Data for analysis Block Start
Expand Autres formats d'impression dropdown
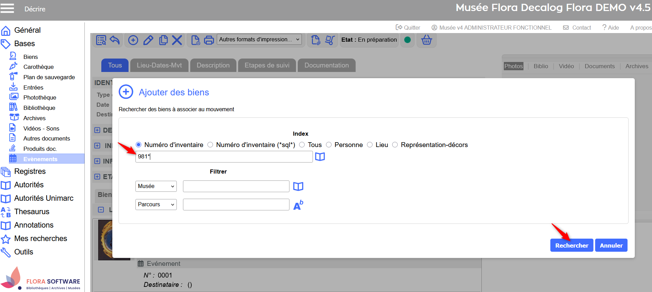The width and height of the screenshot is (652, 292). [259, 40]
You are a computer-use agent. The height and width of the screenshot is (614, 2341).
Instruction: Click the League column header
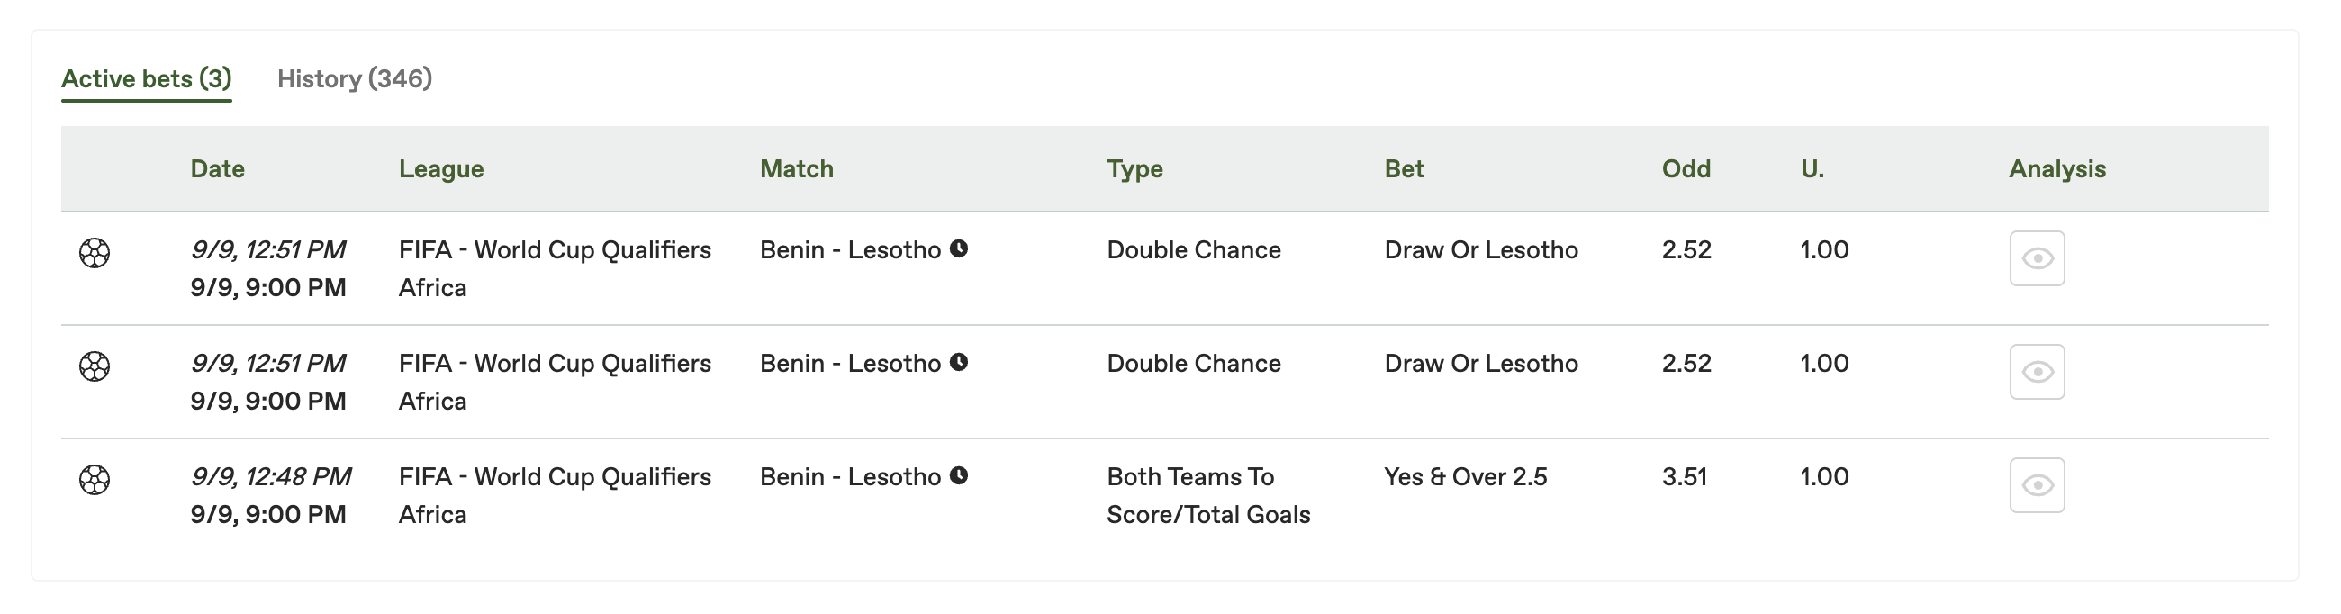tap(441, 169)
Data for analysis Block End
### Description of the task
Only exact repeats of the lines from the one containing "You are a computer-use" through the end of the listing above are wanted here; pictures are not.

### Solved problem
You are a computer-use agent. The height and width of the screenshot is (614, 2341).
Instruction: Click the League column header
tap(441, 169)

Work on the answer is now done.